Norse Investigation Focusing on a Small Group, Including Sony Ex-Employees
An investigation into the massive breach at Sony has focused on a group of at least six individuals that may have worked to compromise the company’s networks, including at least one ex-employee who had the technical background and system knowledge to carry out the attack.
Working on the premise that it would take an insider with detailed knowledge of the Sony systems in order to gain access and navigate the breadth of the network to selectively exfiltrate the most sensitive of data, researchers from Norse Corporation are focusing on this group based in part on leaked human resources documents that included data on a series of layoffs at Sony that took place in the Spring of 2014.
The researchers tracked the activities of the ex-employee on underground forums where individuals in the U.S., Europe and Asia may have communicated prior to the attack.
The investigators believe the disgruntled former employee or employees may have joined forces with pro-piracy hacktivists, who have long resented the Sony’s anti-piracy stance, to infiltrate the company’s networks.
“We think we see indicators of those two groups of people getting together,”said Kurt Stammberger, SVP at Norse.
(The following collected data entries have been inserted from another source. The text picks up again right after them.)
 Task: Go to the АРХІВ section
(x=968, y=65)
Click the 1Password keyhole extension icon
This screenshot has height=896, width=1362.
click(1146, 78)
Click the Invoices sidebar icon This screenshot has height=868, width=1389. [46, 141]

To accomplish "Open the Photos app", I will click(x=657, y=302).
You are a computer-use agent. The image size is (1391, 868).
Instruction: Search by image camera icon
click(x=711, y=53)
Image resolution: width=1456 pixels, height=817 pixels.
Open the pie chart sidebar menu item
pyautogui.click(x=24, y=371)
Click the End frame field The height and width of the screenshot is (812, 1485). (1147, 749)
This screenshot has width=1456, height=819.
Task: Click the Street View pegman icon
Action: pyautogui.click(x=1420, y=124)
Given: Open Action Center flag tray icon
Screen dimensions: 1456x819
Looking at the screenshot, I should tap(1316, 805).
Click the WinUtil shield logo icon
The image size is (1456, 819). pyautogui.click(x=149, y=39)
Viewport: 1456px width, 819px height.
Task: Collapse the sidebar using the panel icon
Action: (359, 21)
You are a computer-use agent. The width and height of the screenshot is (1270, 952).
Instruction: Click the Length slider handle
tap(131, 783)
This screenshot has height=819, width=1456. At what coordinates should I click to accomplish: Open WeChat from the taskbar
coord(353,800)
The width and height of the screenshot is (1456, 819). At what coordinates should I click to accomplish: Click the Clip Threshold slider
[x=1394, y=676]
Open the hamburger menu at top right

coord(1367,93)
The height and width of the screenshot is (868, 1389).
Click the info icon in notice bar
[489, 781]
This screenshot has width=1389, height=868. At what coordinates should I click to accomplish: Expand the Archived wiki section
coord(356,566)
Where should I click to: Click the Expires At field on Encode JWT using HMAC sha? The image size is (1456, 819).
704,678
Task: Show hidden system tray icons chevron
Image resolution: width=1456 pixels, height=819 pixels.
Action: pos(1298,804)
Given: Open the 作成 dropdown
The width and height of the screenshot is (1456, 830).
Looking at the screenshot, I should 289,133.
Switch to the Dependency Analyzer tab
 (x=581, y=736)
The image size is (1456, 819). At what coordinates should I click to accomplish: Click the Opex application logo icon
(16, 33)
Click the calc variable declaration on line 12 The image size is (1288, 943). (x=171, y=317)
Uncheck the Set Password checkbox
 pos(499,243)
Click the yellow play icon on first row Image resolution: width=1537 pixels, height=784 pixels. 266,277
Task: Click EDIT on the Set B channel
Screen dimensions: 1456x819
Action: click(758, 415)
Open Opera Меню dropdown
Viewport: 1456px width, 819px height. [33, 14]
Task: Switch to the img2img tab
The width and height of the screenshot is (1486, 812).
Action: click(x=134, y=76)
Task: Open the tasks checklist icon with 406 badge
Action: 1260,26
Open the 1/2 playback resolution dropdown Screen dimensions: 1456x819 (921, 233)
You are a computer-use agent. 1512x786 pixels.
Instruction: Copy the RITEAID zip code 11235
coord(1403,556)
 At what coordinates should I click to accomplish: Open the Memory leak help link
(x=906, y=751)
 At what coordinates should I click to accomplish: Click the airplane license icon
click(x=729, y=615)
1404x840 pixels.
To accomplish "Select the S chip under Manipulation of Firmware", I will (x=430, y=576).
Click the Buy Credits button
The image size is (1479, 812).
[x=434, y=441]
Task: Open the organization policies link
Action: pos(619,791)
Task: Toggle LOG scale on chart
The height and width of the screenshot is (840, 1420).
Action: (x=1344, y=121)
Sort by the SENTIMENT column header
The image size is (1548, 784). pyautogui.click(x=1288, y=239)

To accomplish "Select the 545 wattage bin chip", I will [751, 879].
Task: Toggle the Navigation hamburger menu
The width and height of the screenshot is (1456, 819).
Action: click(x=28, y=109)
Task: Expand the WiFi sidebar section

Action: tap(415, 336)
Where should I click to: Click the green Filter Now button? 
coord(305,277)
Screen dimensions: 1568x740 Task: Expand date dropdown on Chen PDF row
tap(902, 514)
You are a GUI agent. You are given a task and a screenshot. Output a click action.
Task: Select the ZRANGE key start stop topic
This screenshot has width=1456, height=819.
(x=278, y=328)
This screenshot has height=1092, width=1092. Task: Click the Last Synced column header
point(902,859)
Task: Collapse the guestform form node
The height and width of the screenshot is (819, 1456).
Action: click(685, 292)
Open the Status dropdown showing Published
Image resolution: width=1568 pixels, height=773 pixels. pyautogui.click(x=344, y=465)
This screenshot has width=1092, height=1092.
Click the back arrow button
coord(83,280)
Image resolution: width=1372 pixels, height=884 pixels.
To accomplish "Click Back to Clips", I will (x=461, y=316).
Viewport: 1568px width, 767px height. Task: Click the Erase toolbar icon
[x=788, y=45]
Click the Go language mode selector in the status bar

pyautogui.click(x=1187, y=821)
Norse plans to fully brief the FBI on the current status of their investigation early this week, and says it is up to law enforcement to decide if there is enough evidence to pursue the individuals identified.
The disclosure casts further doubt on the FBI’s assertion that the attack was carried out by state-sponsored actors under the control of North Korea, a theory that has been all but discredited by a host of security professionals over the last week, including former federal prosecutor Mark Rasch.
“It has always been suspicious that it was North Korea,” Rasch said. “Not impossible – but doubtful…It made a lot more sense that it was insiders pretending to be North Korea.”
Rasch noted that the earliest messages released by the attackers did not mention the controversial film The Interview, but instead aired complaints about Sony policies as being unfair and made attempts to extort money from the company while threatening to release embarrassing information.
Both Stammberger and Norse CEO made appearances on national news programs over the holiday weekend to disclose the investigation’s conclusions.